+++ GIVEN DATA +++

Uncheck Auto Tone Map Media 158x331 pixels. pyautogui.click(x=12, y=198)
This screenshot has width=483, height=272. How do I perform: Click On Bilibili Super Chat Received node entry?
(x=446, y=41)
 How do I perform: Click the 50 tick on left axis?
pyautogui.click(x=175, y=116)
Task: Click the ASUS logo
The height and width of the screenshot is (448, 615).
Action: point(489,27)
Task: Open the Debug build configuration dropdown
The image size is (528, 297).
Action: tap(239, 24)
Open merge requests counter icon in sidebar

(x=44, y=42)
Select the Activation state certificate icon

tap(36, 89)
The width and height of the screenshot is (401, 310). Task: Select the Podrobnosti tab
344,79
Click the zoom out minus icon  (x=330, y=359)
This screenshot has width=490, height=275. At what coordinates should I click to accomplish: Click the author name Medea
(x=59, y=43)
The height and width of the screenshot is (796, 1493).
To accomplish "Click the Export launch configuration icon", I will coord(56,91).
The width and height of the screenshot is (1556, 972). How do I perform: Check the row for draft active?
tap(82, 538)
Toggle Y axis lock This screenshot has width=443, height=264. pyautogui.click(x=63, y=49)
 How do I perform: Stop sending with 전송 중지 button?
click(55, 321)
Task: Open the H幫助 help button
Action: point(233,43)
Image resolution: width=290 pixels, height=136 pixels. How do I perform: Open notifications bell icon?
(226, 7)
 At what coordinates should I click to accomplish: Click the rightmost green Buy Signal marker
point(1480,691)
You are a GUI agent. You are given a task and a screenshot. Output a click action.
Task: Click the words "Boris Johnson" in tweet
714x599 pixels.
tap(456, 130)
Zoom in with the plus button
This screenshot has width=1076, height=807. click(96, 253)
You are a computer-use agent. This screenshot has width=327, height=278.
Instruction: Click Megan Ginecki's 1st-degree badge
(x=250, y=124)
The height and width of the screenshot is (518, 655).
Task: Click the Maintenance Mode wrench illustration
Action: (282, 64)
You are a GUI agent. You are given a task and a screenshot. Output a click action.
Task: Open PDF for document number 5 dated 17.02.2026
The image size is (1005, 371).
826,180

+++

PROBLEM DETAILS –
Update the stretch from the line containing "Zoom in with the plus button" through the end of the records by changing "badge" to "label", with all else kept the same. Return only those lines.

SOLUTION –
Zoom in with the plus button
This screenshot has width=1076, height=807. click(96, 253)
You are a computer-use agent. This screenshot has width=327, height=278.
Instruction: Click Megan Ginecki's 1st-degree label
(x=250, y=124)
The height and width of the screenshot is (518, 655).
Task: Click the Maintenance Mode wrench illustration
Action: (282, 64)
You are a GUI agent. You are given a task and a screenshot. Output a click action.
Task: Open PDF for document number 5 dated 17.02.2026
The image size is (1005, 371).
826,180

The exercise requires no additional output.